● PROBLEM TO SOLVE: All of the records below must be output exactly, with no pictures carried over.

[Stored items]
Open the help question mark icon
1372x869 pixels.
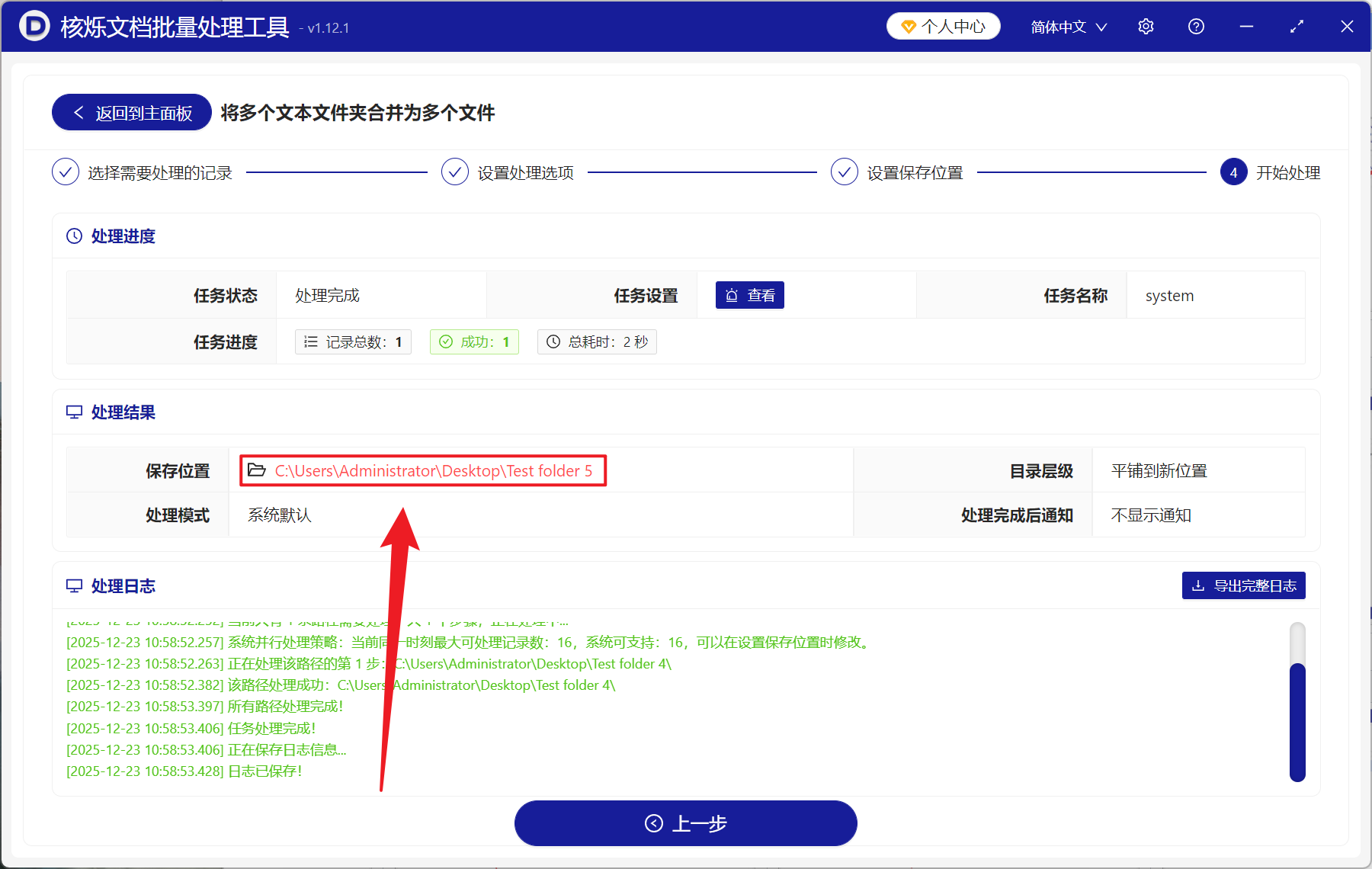(1196, 26)
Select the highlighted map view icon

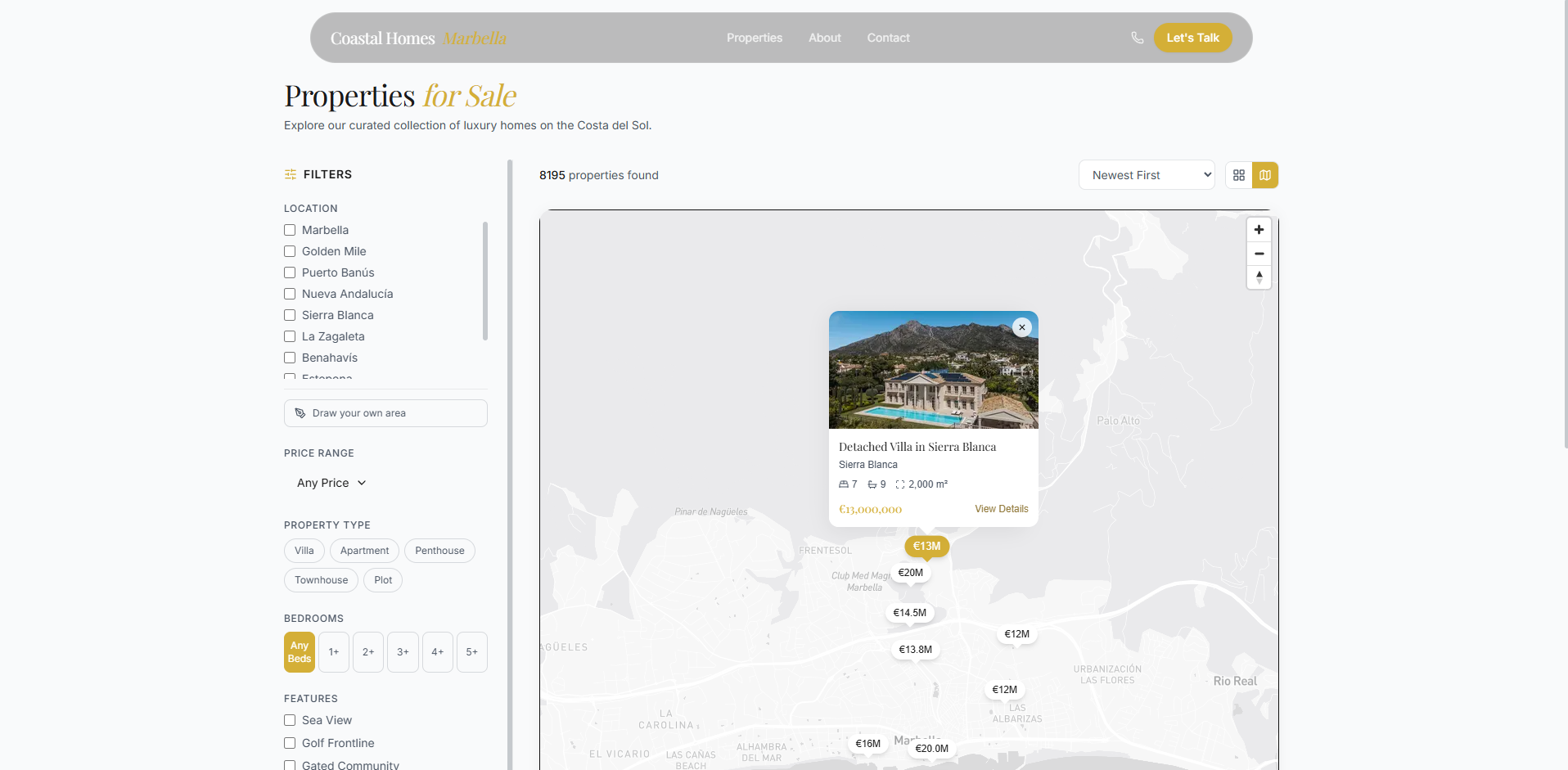coord(1265,174)
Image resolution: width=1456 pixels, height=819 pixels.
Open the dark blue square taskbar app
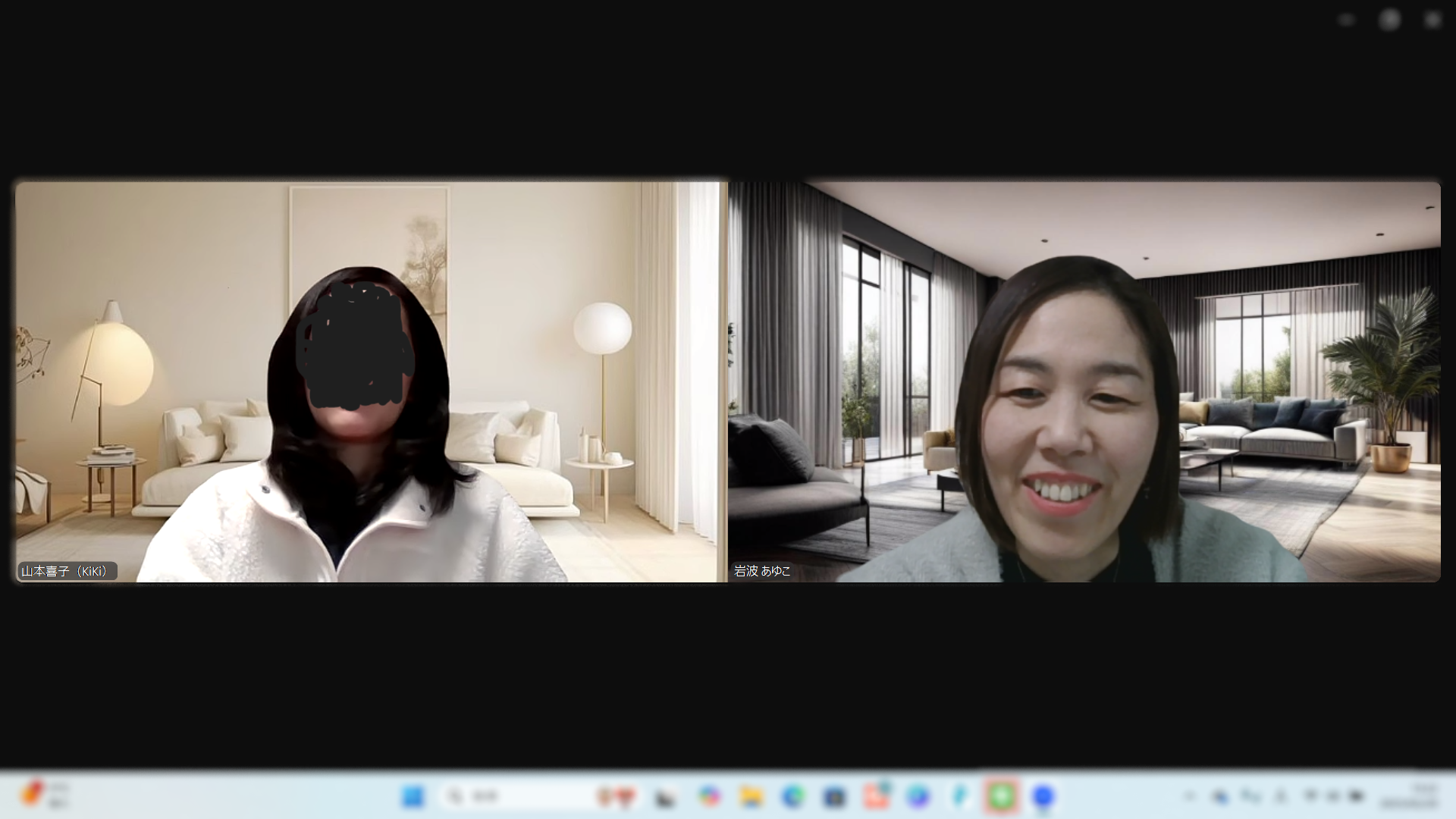coord(834,796)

● ANSWER SPACE:
Open the help question mark icon
1372x869 pixels.
(1196, 26)
Select the highlighted map view icon

coord(1265,174)
Image resolution: width=1456 pixels, height=819 pixels.
Open the dark blue square taskbar app
coord(834,796)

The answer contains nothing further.